Georgetown University’s Newspaper of Record since 1920

The Hoya

Georgetown University’s Newspaper of Record since 1920

The Hoya

Georgetown University’s Newspaper of Record since 1920

The Hoya



If you’re a fan of “Star Wars,” “Raiders of the Lost Ark,” “Goodfellas” or any film hailing from the western genre, you may owe your favorite movie to one of cinema’s original visionaries: John Ford.

The signature John Ford production, “Stagecoach” (1939), opens with a sweeping panoramic sequence of Monument Valley, an icon of the old American West. Over the course of the film, nine passengers on one stagecoach encounter various trials and tribulations brought on by transcontinental travel during the mid-19th century. It is a testament to its lasting brilliance that, even today, “Stagecoach” remains revered by those inside and outside of Hollywood. 

In many ways, John Ford’s filmography reflects the history of cinema itself. His directing career spanned over five decades and 140 movies, making him one of the most prolific directors of all time. Not long after the first American motion picture was made in the late 1890s, Ford began directing a wide range of silent films. Some of his earliest include “Straight Shooting” (1917), about a farmer fighting for the right to cultivate his own land, and “The Outcasts of Poker Flat” (1919), adapted from a short story by Bret Harte with the same name. These projects brought a distinctive style of visual storytelling out of Ford, centered around a deep aesthetic commitment to the American frontier, and a penchant for sweeping wide shots that show off the rugged landscapes that so often formed the backdrop of his films. 

The late 1920s brought sound to the big screen, to which Ford was quick to adapt. His first feature-length “talkie,” or film with sound, was the adventure epic “The Black Watch” in 1929. Similar to how he prioritized visual storytelling during the silent film era (see: the subtle, unspoken interactions between the farmer and antagonistic ranchers that drive the plot of “Straight Shooting”), Ford continued this practice into the sound film era, except with the additional enhancement of dialogue. These visuals added greatly to character development. For example, the protagonist Captain Donald Gordon King’s internal turmoil is visible and intense, as he attempts to convince his fellow British soldiers that he is a coward, when in reality, Captain King has been assigned a secret mission to rescue captive British soldiers in India.

While Ford’s creative ventures had already attracted a significant amount of attention at the onset of the sound era, his career took off during the Golden Age of Hollywood, which stretched from 1927 to 1969. Reaching true auteur status during this period of time, Ford continued expanding on the visual storytelling that he had cultivated from the start of his career.
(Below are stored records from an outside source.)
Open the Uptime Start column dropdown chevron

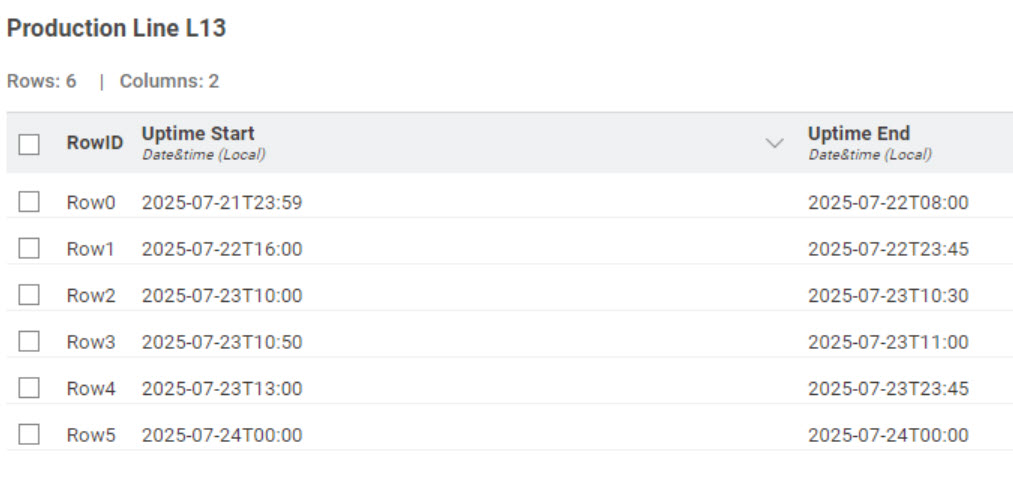coord(774,143)
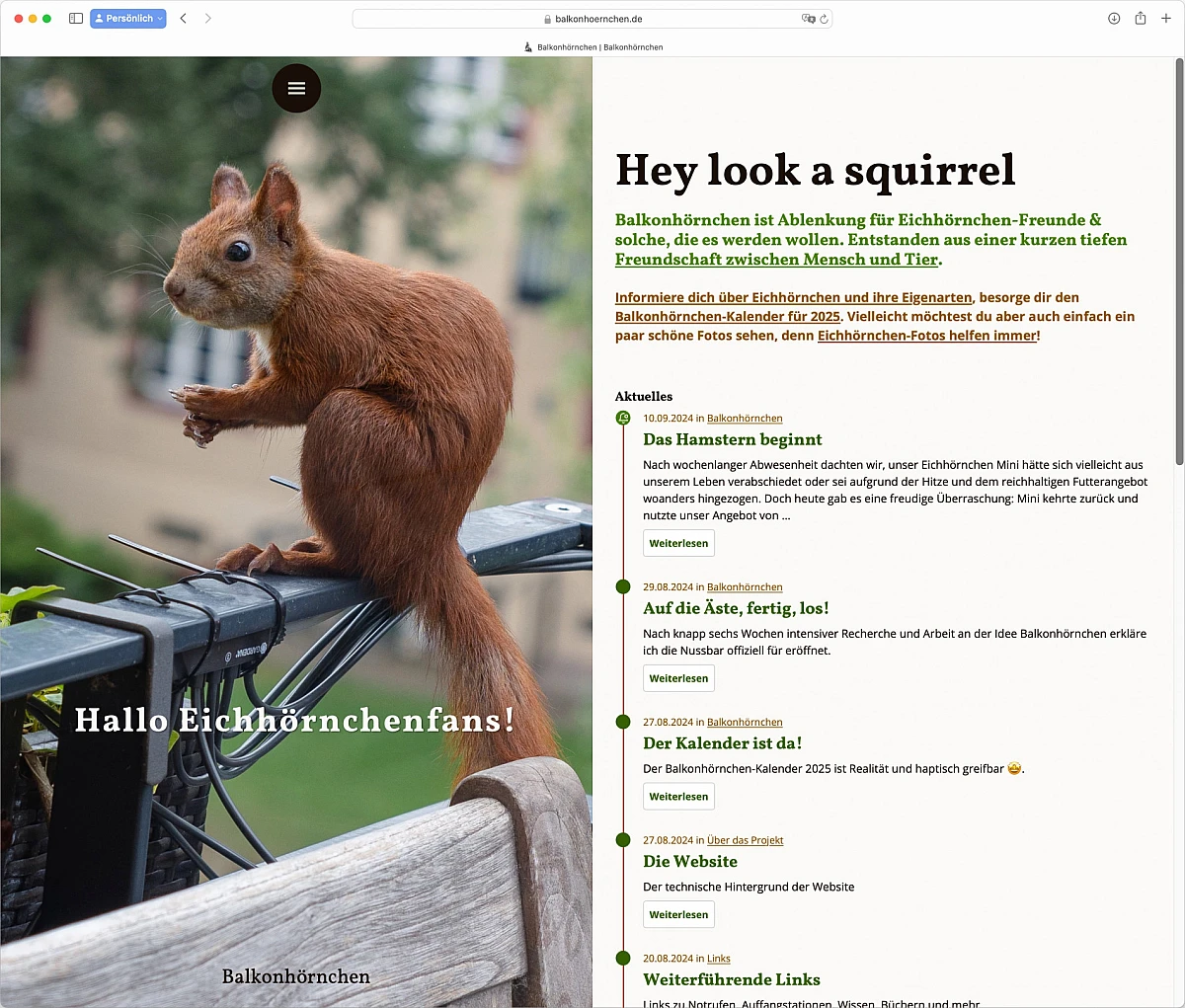Select the Balkonhörnchen tab title

(x=592, y=47)

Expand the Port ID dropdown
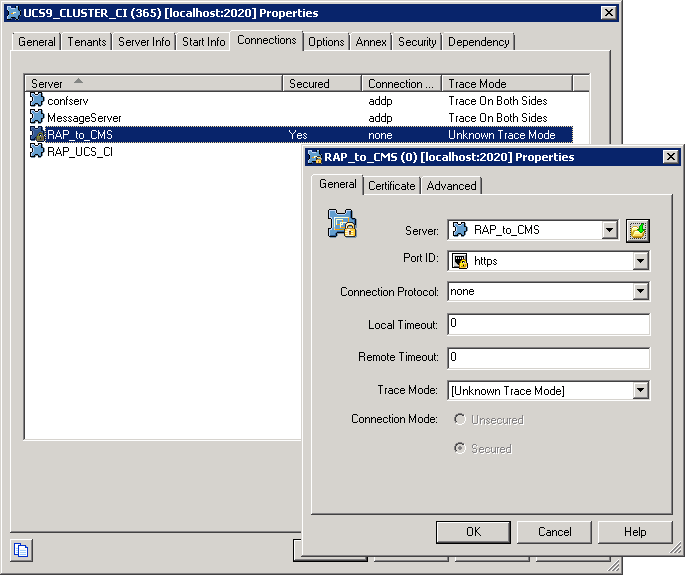point(641,261)
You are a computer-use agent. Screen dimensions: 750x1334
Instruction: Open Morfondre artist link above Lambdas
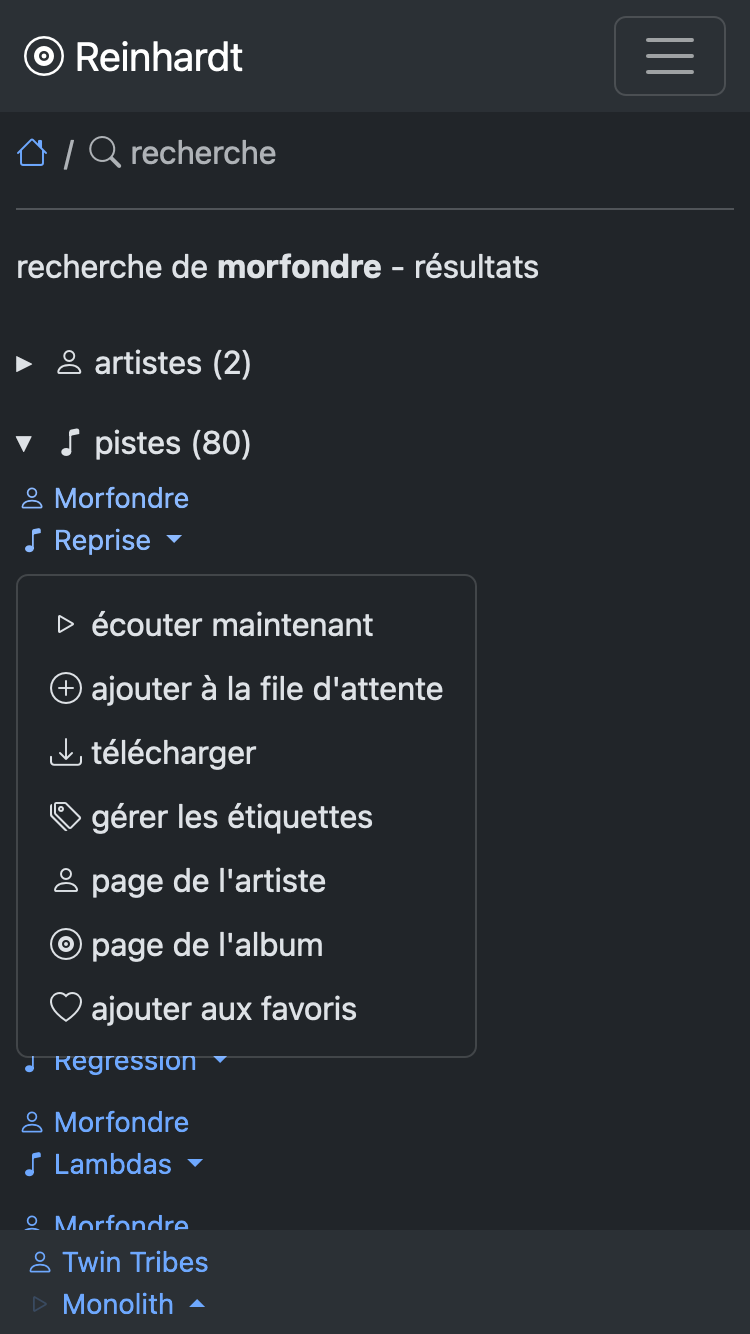click(x=121, y=1122)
Other defining characteristics of his directorial style included deep-focus cinematography, a shooting technique that allowed both the foreground and background in shots to be in sharp focus; character-driven narratives; and the exploration of themes of American identity. 

Ford cemented his status as the foremost director of Westerns, movies defined by their setting in the American West during the 19th century. Some of my personal favorites from this era include “My Darling Clementine” (1946), a reimagination of the series of events that led to the Gunfight at the O.K. Corral, a famous gunfight from the period, and “How Green Was My Valley” (1941), a semi-autobiographical depiction of a Welsh mining family.

Ford also directed documentaries during World War II under the auspices of the U.S. Navy. He was commissioned as a Navy commander, then assigned to the Office of Strategic Services, where he focused his attention on documenting naval operations. Ford’s filming often took place during real-time combat, allowing him to incorporate significant portions of authentic footage into his documentaries. “The Battle of Midway” (1942) even included shots of aerial dogfights during one of the United States’ decisive victories in the Pacific against Japan.

As a director, Ford’s last project was “Chesty” (1976), a documentary short about a Marine Corps lieutenant general. His career may have ended half a century ago, but Ford’s legacy in the media and entertainment lives on into the modern day. His seminal influence on the Western genre cannot be understated, and neither can his pioneering cinematography experiments like deep focus. 

Many of the most revered contemporary filmmakers like George Lucas, Steven Spielberg and Martin Scorsese have all credited Ford as playing a big role in shaping their own creative directions. Ford’s films not only carry substantial cultural and historical significance, but also have immense entertainment value. For your next movie night, I would highly recommend checking out one of his productions.